Holland House, Middlesex, the Seat of the Right Honorable Lord Holland
Colour aquatintpublished 2 June 1817
- About the work
About the artist
Robert Havell junior was the son of painter, engraver and publisher Robert Havell senior. Together with his father, Robert junior formed the firm of R. Havell & Son. Father and son worked jointly on numerous projects, including their ‘Series of Views of the Public Buildings & Bridges in London’ (1821-22) and ‘Birds of America’ (1827-39) for the American ornithologist John James Audubon. However, Robert senior died in 1832, leaving his son to complete the project. In the following few years Havell focused on oil painting. As a result of his friendship with Audubon, he decided to emigrate to America, moving to Tarrytown, New York state, in 1857. Here he became a leading member of the Hudson River school. He died in Tarrytown at the age of 84.

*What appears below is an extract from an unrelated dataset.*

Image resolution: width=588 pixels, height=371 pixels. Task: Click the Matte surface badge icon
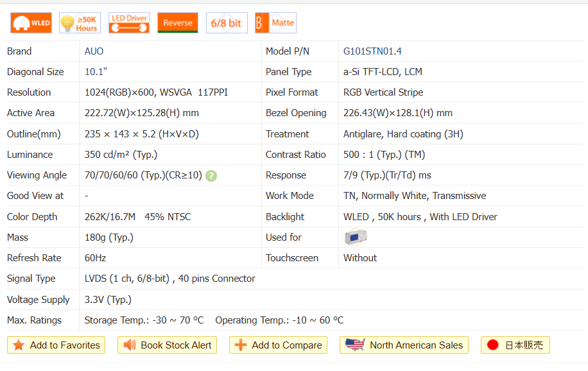pyautogui.click(x=275, y=23)

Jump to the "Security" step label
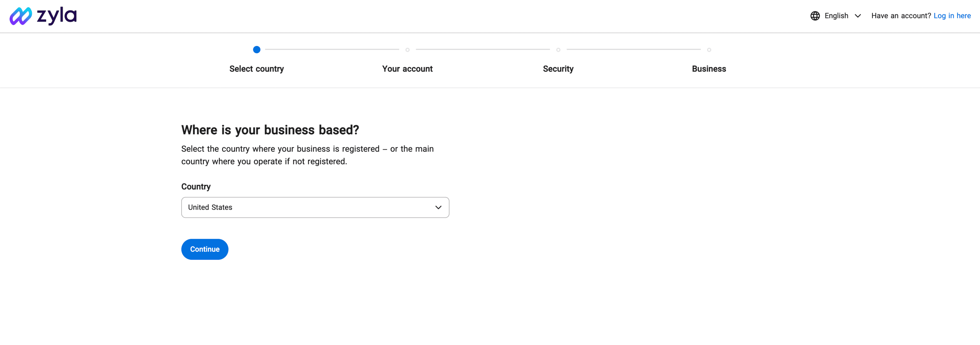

Robert Havell senior, son of artist and publisher Daniel Havell, was born in Reading but moved to London as a child. After Robert launched his career, father and son collaborated on illustrations for Henry Salt’s ‘Twenty Four Views Taken in St. Helena’ (1809–10). However, the partnership was short-lived and Robert later established himself at premises in Fitzrovia. He married Lydia Miller Phillips and had a son, Robert junior. Robert junior and his father formed the firm of R. Havell & Son, working on numerous projects including ‘Birds of America’ for John James Audubon. The scale of this project led them to employ 50 additional staff and move to larger premises in Oxford Street. Robert senior died a year after the company expansion.
Joseph Clarendon Smith trained as an engraver before later becoming a topographical draughtsman. His works are mainly views of the Thames Valley and Homes Counties but he also made sketching tours of Warwickshie and Devon in 1805 and Cornwall in 1806. He generally worked in pencil and monochrome washes of colour, sometimes adding further colours. He also used cross hatching in some of his shadows, a technique no doubt learnt as an engraver. In an attempt to recover from tuberculosis, Smith travelled to Madeira in 1810. However, he died during his return voyage.